There's a good, maybe great, book in here somewhere, but an editor would need to carve out 100+ pages of it first. The whole Gabbie/Jack romance was superfluous. In fact, Gabbie, the hot rich single daughter from the first marriage could be completely removed. She seems to exist only for one scene of SA, then she fades into the background. I get that it was written in the 1980s, but that's my country of origin. It would have been nonsense even back then.
There's a lot of good information here, but it's mostly buried in dry, academic description of their statistical methodology. A good editor could improve this book immensely.
IDIOT AMERICA shares much of the same premise as Kurt Andersen's FANTASYLAND, but documents the insanity is in a more organized, less frenzied way. Sadly, it concludes in 2009. I'd really like to hear Pierce's thoughts on how things have gotten so much worse since then.
No one should be allowed to publish essays about fatherhood until their children are grown.
Kindred gets lumped into SF because of its quantum leap/time travel premise, but this novel belongs in the canon of great African-American literature... no, great American literature. I would recommend this book to anyone wanting a deeper understanding of America's shameful history of slavery.
I should have abandoned as soon as I realized it was a convenient amnesia plot. Huge sections of info dump world building. Not much else.
Take ASSASSINATION VACATION, remove the interesting parts and add pathetic navel-gazing.
Wow! I'm so glad I've met the Pegottys, the Micawbers, Betsey Trotwood, Mr. Dick... There are so many great characters. I have always had the misconception that David Copperfield was going to be a dry read. Not so at all! I absolutely love this book.
This book is worthless if you aren't already a fan of their podcast. There's some interesting information, but it's not worth slogging through their personal anecdotes to get to. Learning who wore which football jersey to a meet-up is not as compelling as they think it is.
I've never seen most of the movies Tarantino references, but I enjoy the way he talks about them.
Rambling, though mostly interesting, history of New Orleans as told through the origins of its street names.
Imagine Circe by Madeline Miller crossed with Neil Gaiman's Norse Mythology. This is the best retelling of the Norse myths I've ever read.

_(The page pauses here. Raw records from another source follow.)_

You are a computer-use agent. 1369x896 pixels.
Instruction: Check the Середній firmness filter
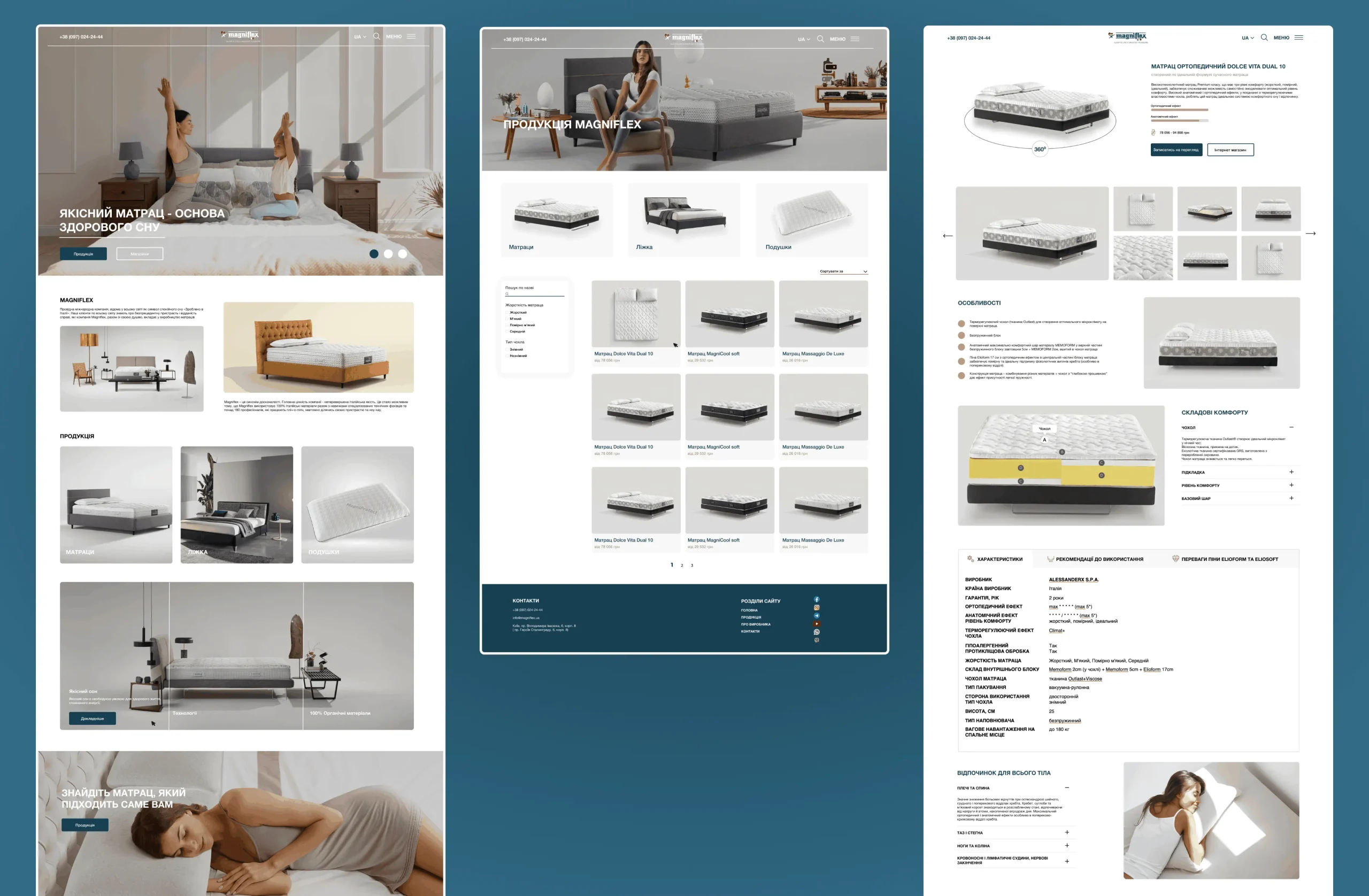507,331
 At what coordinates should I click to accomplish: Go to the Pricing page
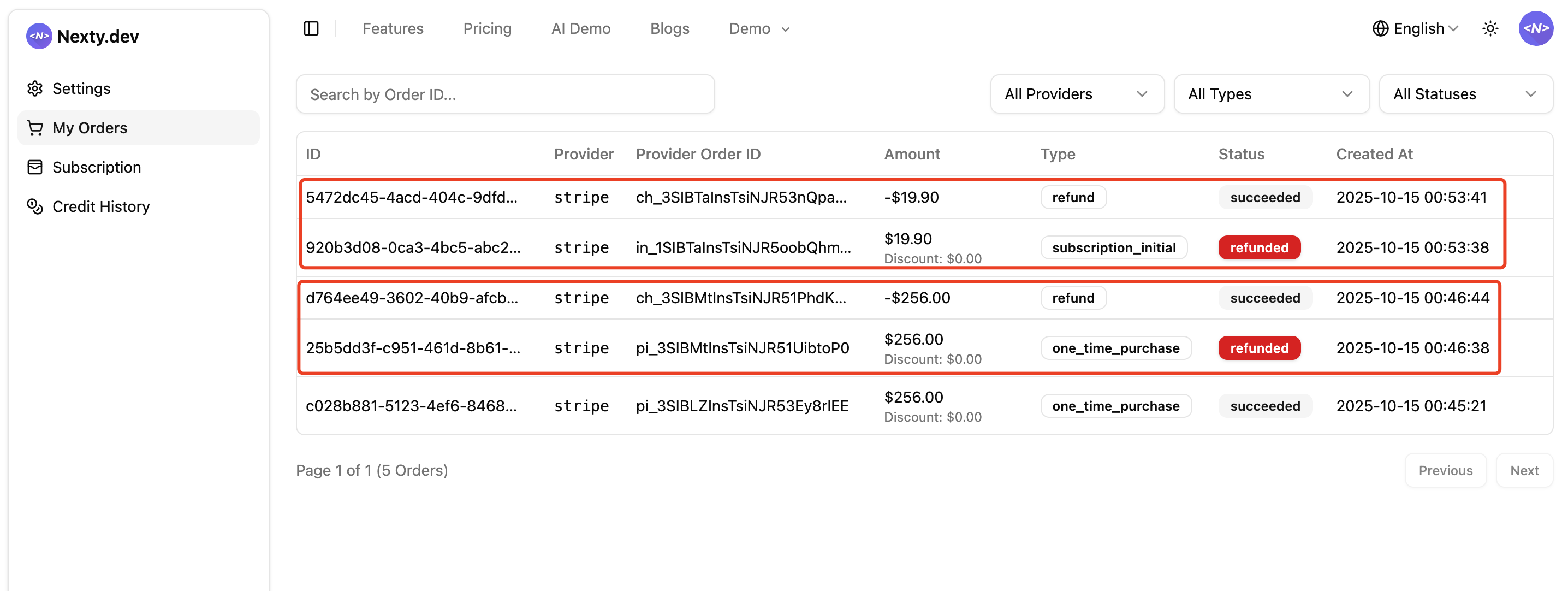click(x=487, y=28)
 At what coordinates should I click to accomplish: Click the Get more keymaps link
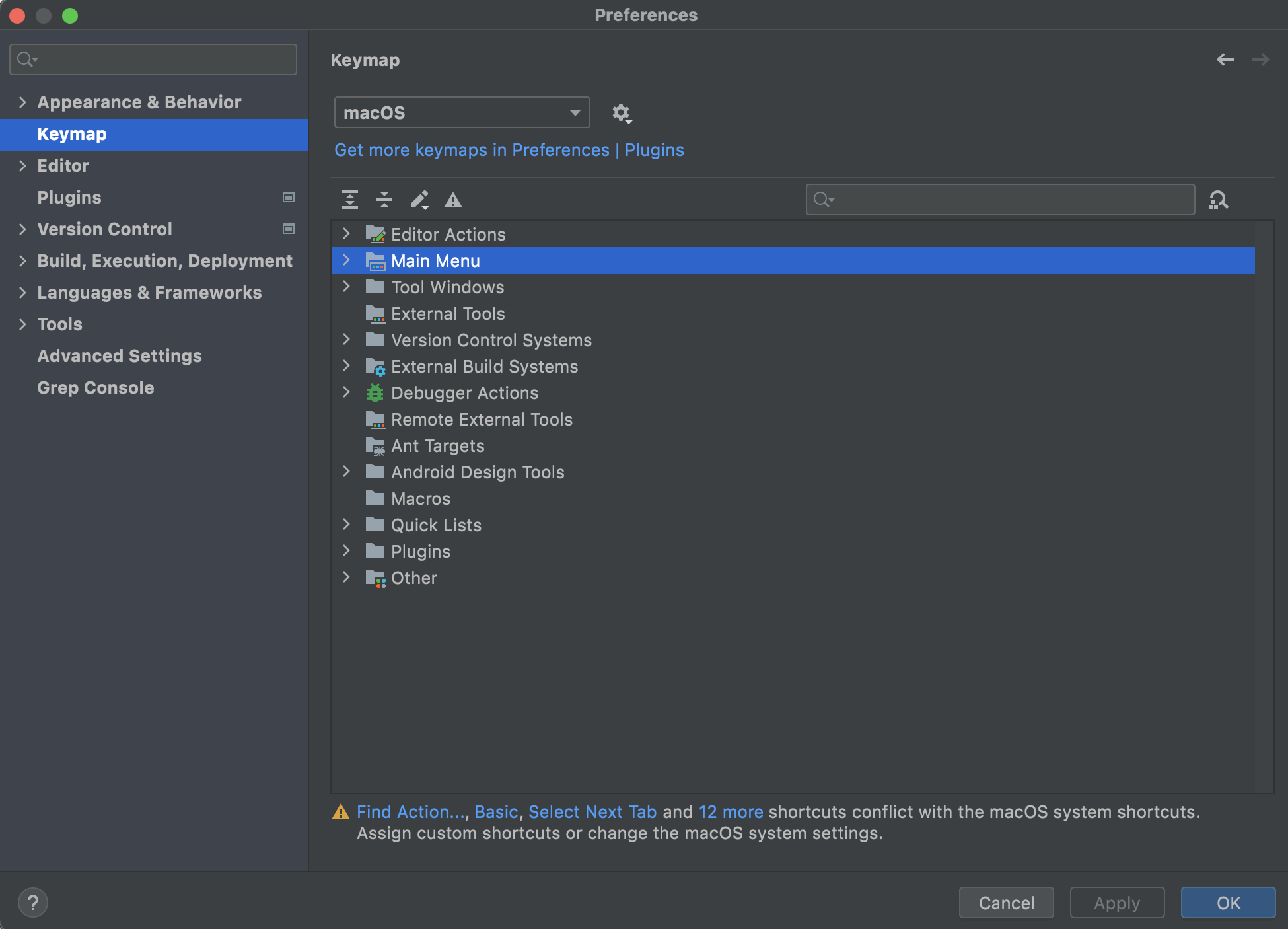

Ostensibly this memoir is about the author building a a cedar-strip canoe to deal with the grief of his father's death, but it's really about the psychic damage caused by “you'll never be man enough” masculinity and dogmatic religion.
Few people can write witty dialogue as well as Wilde. Unfortunately, there were some really slow parts that were basically just lists of books, relatives, or people that Dorian encountered. I'd like to read more of Oscar Wilde's writing, though.
If you stumbled across this book in the 99-cent self-published section of the Kindle store, you'd say, “Hey, that wasn't bad.” BUT... if Lovecraft Country and Sewer, Gas, & Electric are among your favorite books, you'd say, “C'mon Ruff! You are so much better that this.” My current theory is that he wrote this in order to make his Oculus, PlayStation, Xbox, and PC tax-deductible. You know. Research.
War from the perspective of the elderly? Sounds interesting! Nope. As soon as they are put into young bodies, they might as well be the idiots in Starship Troopers.